La collaboration Leconte- Duhamel :
Patrice Leconte s’intéresse depuis longtemps à la musique d’Antoine Duhamel, en particulier aux musiques
qu’il a composées pour Godard et pour Méditerranée, de Pollet, mais il ne le connaît pas personnellement.
Il va entrer en contact avec lui par l’intermédiaire d’un de ses producteurs, Philippe Carcassonne. « Les
choses ont démarré ainsi. C’est parti d’un enthousiasme personnel sur lequel un producteur intelligent a
soufflé comme sur une braise »1
D’abord intrigué, Leconte éprouve rapidement de la sympathie pour le « personnage » Duhamel : « j’aime
cet homme, sa musique, son physique fou, son allure extraterrestre, mais aussi la bienveillance, la bonté
qu’il dégage ».
Place de la musique dans le film :
La musique dans le film est présente pendant environ 34 minutes, soit le tiers de la durée totale (1h 42).

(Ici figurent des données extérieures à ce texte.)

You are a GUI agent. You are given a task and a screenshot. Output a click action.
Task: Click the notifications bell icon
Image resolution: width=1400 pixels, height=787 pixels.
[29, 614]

Il s’agit la plupart du temps d’une musique instrumentale, à l’exception du « Libera me »qui accompagne la
scène du duel, la plus longue séquence musicale du film (environ 2’ 30), et de la chanson «Le Bel esprit »,
que l’on entend quand Mathilde fait son apparition à la cour, rompant ainsi le contrat passé avec son futur
époux, le vieux Montalieri.
Musique d’écran- musique de fosse :
En suivant la terminologie de Michel Chion, on peut distinguer au cinéma deux types de musiques, dont la
frontière, d’ailleurs est très perméable : la musique « d’écran » dont le lien avec l’action peut être établie,
et la musique « de fosse » (en référence à l’opéra) que les personnages du film ne sont pas censés
entendre, et dont le spectateur ne peut identifier la provenance.
Outre «Le Bel esprit », il y a dans Ridicule d’autres musiques « d’écran », Ainsi lorsqu’on entend du clavecin
dans les salons (variations sur Ah vous dirai-je maman, citation de la musique de Mozart, chap. 4, 14’40 et
16’27), ou lors de la leçon de danse chez le marquis de Bellegarde, où l’on voit le personnage joué par
Rochefort mener la leçon depuis le clavecin (chap. 5, 27’33) ; lors du dîner de Guines (chap. 5, 31’54), une
jeune fille, là encore, joue du clavecin, placé directement sous la table du repas.
Mais la principale musique « de source », bien qu’on ne voit pas les musiciens à l’écran, est certainement la
gavotte qui accompagne la scène du « bal de l’automne », une scène cruciale du film, au cours de laquelle
les personnages principaux « tombent les masques », au sens propre comme au figuré. C’est d’ailleurs
cette musique qui va servir de thème principal au film, et l’une des premières composées, puisqu’elle a dû
servir de support au tournage de la scène du bal, au même titre que « la volte », « le dîner de Guines », ou
«Le Bel esprit » (chap. 10, 63’45), dans les scènes où l’on voit la source de la musique (le clavecin, la
chanteuse) à l’écran.
Cette contrainte fonctionnelle, imposée par les impératifs du tournage, n’est pas toujours du goût du
compositeur, mais peut influencer ses choix et même conditionner l’ensemble de son projet musical,
comme l’explique Antoine Duhamel :
« Composer la musique avant, je n’y crois pas tellement, et j’ai même souvent pensé que dans plusieurs des
films sur lesquels j’ai travaillé, les musiques obligatoirement composées avant parce qu’elles jouaient un
rôle dans le tournage m’influençaient dans un sens que je n’avais pas vraiment voulu. Dans Ridicule, j’avais
écrit au piano cette gavotte sur laquelle ils dansent. Leconte s’en est servi au tournage, et, au montage,
j’entendais la gavotte partout dans le film... C’était une nouvelle contrainte, qui m’incitait à faire des
variations sur la gavotte. Souvent, les musiques faites avant tournage vous limitent quelquefois dans le
choix final ».2
Sur le même sujet, voici l’analyse de Patrice Leconte : « Le problème de la musique originale au cinéma,
c’est qu’elle arrive souvent en bout de course, une fois le montage terminé. Alors qu’on aurait précisément
1 Témoignage de P. Leconte dans l’ouvrage de Stéphane Lerouge, Conversations avec Antoine Duhamel, editions Textuel.